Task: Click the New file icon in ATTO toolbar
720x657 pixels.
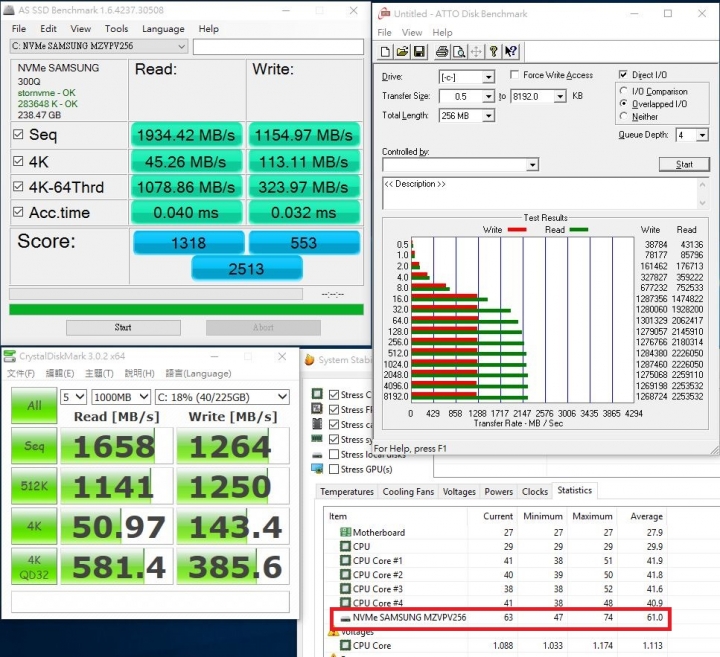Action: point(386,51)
○ ○ ○ ○ ○ ○ ○
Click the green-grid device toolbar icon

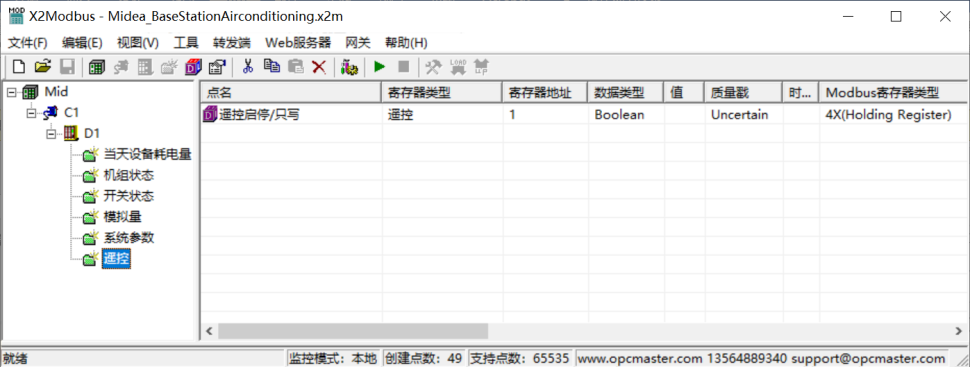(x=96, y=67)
○ ○ ○ ○ ○ ○ ○
* [EXERCISE DESCRIPTION] Return the data from the line containing "Task: Click the New file icon in ATTO toolbar" through the line containing "Action: point(386,51)", inclusive, reproducing those lines verbatim. Omit the pictures from your answer.

* [RESULT OF THIS TASK]
Task: Click the New file icon in ATTO toolbar
720x657 pixels.
Action: point(386,51)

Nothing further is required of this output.